* Document text:
-- -- --

Kevin Kruse on Engagement 2.0
We caught up recently with Kevin Kruse—serial entrepreneur, author and contributor to Forbes.com—to chat about his new book, Employee Engagement 2.0. Here are some of his thoughts on the best leadership strategies to help you unleash discretionary effort on your team.
Thanks for talking with us, Kevin. Starting out, can you give us a definition for employee engagement?
Kevin Kruse: That question gets a lot of attention, actually. I was pretty surprised when I wrote a very simple article called “What is Employee Engagement?” for the Forbes.com site, and it quickly trended to the top of their list and became one of the most popular articles.
For me it is a simple answer, employee engagement is the emotional commitment that an employee has to an organization and the organization’s goals. And because they have that emotional commitment, it results in discretionary effort in the pursuit of those goals.
Your new book is called Engagement 2.0. How are you distinguishing that 2.0?
Kevin Kruse: Well, old school employee engagement in my mind is the top-down approach that says “We’re going to run an employee satisfaction survey, and we’re gonna look at the results and brief the senior executives on how we’re doing—and come up with some programs to try and improve it.” That results in initiatives like: let’s work on better benefits, or we’re not doing enough to recognize people so let’s have a summer picnic, or let’s create a fun committee. Things like that.
But the 2.0 approach, the new approach that really does move the needle on employee engagement says, we’re gonna have senior leaders’ support and we definitely want do the survey—but engagement comes from the ground up, and employees and front line managers are the key.
So you make managers accountable at the team level for improving their results. And the best way to improve those results is for them to share them out in an action-planning session with their team, and hear from their team members what they can do. So instead of being a top-down, parents-have-all-the-answers model, Engagement 2.0 says: we’re going to measure it, share it throughout the organization, and let the answers bubble up from the employees.
How important do you feel that high engagement is for a company and what are the benefits?
Kevin Kruse: You know, I’ve started and sold several small businesses related to the tech space, and I’ve always focused on what I call a “talent first” strategy. How do you attract the absolute best talent and then how do you get them fully engaged? These were companies that made the Inc. 500 list, so they were very fast growing, but they were also winning “Best Places to Work” awards for employee engagement.
I always used to say that I could do many, many things wrong (and I usually did). I could even get my strategy wrong. But if I had incredible talent, they’d figure it out, they’d adjust, and they’d succeed. But if you flipped it around it wouldn’t work. If I had the best strategy and the best product ideas, but I hired dogs, it is never going to work. So for me it is all about talent and engaging that talent.

-- -- --

* Excerpted data:
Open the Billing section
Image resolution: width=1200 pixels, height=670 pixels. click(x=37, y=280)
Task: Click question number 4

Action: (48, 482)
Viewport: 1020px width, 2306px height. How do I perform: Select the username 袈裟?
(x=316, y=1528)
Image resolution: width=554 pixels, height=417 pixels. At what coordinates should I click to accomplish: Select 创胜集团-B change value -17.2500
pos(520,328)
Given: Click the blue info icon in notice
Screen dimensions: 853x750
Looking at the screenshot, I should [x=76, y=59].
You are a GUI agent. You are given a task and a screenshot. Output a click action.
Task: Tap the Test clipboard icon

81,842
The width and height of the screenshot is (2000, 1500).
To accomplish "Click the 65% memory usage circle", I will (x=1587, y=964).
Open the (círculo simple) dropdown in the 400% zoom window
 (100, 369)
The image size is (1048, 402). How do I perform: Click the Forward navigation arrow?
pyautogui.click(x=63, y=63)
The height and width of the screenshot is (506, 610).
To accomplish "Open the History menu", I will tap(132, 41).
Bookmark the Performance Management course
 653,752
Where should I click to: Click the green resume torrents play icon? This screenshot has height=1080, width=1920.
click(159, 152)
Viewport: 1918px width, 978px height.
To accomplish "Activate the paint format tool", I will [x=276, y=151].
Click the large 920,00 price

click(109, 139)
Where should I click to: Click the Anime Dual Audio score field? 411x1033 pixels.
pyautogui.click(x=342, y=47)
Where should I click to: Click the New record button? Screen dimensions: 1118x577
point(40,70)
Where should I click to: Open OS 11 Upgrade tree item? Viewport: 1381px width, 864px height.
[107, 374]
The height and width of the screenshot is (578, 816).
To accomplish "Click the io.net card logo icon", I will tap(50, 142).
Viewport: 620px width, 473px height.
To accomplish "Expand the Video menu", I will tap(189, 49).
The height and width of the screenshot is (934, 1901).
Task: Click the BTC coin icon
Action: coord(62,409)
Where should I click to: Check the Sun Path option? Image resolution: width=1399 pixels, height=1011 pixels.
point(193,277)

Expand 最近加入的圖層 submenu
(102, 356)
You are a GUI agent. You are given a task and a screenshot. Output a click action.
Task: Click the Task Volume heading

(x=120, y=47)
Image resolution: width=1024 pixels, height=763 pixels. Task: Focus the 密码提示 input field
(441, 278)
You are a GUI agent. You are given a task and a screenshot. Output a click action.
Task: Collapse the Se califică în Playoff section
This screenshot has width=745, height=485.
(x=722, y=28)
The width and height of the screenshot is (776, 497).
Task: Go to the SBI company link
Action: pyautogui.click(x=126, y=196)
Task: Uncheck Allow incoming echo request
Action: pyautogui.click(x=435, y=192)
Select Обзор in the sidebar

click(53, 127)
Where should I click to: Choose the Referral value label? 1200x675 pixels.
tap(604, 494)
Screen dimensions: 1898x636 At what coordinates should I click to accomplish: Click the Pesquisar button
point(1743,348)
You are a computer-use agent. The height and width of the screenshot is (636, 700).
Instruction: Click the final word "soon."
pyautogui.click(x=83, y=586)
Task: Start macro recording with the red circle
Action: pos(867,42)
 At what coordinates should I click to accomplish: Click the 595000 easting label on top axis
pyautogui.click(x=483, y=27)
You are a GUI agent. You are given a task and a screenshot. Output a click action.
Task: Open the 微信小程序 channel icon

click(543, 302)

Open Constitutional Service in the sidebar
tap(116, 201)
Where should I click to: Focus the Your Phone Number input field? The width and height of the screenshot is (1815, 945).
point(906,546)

-- -- --

Reproduce the passage of the employee engagement interview from "Kevin Kruse: That" up to and including "most popular articles.".

* Finished exercise:
Kevin Kruse: That question gets a lot of attention, actually. I was pretty surprised when I wrote a very simple article called “What is Employee Engagement?” for the Forbes.com site, and it quickly trended to the top of their list and became one of the most popular articles.